Maybe I was being a bit hyperbolic. My gripe is really that romantasy is being claimed as fantasy and is polluting IRL conversations on good fantasy books. But you sort of gave some ammo even to the hyperbolic argument. I love Joe Abercrombie, and I think Mark Lawrence is a good author. Neither of their earlier books are particularly woke. Some could even claim the opposite but as you pointed out they definitely have changed. And these are at least the upper echelon on fantasy authors. I went into the bookstore recently to grab "The Murderbot Diaries" and in that sci-fi/fantasy section I couldn't help but see how many slop authors or romantasy books absolutely filled the shelves. To the point that I had a hankering for some Steven Brust's Taltos and it was not there, crowded out for books on Fairy Magic Academy and R.F Kaung's tired racial rage disguised as historical fantasy. They had the more mainstream famous ones of course: Dune, GoT, Cosmere, and Kingkiller (Despite Rothfuss being too far up his own ass to ever finish it.) But not the greats: Pratchett, Erikson, Bakker, Wolfe, Brust, Gemmel, Cooke, etc...

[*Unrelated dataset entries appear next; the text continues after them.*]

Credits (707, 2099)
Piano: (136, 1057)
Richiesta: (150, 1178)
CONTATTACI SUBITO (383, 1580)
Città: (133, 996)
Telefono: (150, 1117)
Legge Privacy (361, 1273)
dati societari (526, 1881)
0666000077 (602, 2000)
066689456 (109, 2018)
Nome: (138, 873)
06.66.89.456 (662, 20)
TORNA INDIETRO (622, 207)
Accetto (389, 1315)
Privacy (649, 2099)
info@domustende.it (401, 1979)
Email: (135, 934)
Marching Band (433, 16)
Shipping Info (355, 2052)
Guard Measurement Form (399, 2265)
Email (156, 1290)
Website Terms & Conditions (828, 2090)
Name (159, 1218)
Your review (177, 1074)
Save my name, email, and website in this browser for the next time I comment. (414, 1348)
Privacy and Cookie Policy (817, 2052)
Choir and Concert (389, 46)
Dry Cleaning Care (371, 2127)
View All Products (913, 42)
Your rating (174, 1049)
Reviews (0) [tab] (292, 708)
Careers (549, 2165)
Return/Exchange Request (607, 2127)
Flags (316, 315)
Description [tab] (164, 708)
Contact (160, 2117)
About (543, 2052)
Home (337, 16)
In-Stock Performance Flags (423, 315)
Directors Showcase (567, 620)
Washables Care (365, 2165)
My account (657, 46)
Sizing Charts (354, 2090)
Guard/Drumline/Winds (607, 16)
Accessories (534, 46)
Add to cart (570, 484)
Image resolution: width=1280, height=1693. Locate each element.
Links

Maybe I've gotten too old (figuratively, I'm in my early 30s), but I definitely remember roaming the wilderness of the library, in my youth, picking up weird, zany, interesting fantasy books based on the covers and the synopsizes, and them having actual quality and being enjoyable non-sloppy, non-political reads.

Edit:

Age of Madness trilogy (Joe Abercrombie)

I want to push back on the claimed wokeness of this one a bit, I read it when it first released, in 2021 so forgive me if my remembrance of the details are murkier. First off, the hyper-competent female character is literally a robber-baron sweat shop owner who is in a forbidden love affair with her stepbrother (The urbane prince). She is in no way portrayed as good person or even super competent (The whole riot arc in the first book?) since her "father" (Head of the CIA) pretty much runs the country and lavishes everything on her. I don't remember the young (18) country lord being racist. An arrogant bigot: Yes. He's also just a homophobe not a closet homosexual. Yes, his retainers were gay, he has a nasty reaction to it, but I don't remember ever thinking he was secretly into the retainers in any other way than a platonic male bonding way. The urbane, metrosexual, openminded prince gets the shit end of the stick by an astounding degree even if you end up rooting for him. He also bumbles through a lot of stuff and is essentially the trope of rich wastrel sons being useless. The whole burners/breakers plot is clearly mapped to activists being absolutely shit, not really wanting a functioning society and also secretly being funded by the head of the CIA to take down the big banks (Who are also trying to control society). And not in a way that maps onto our political climate neatly.

Wolfe

I remain ever thankful that I stumbled upon a copy of Shadow & Claw at a comic book store when I was in my early 20s and bought it based upon the name and badass cover. Any book store that doesn't stock a copy in the scifi/fantasy section is immediately suspect.

Any book store that doesn't stock a copy in the scifi/fantasy section is immediately suspect.

Absolutely! Also your cover is way better than my version.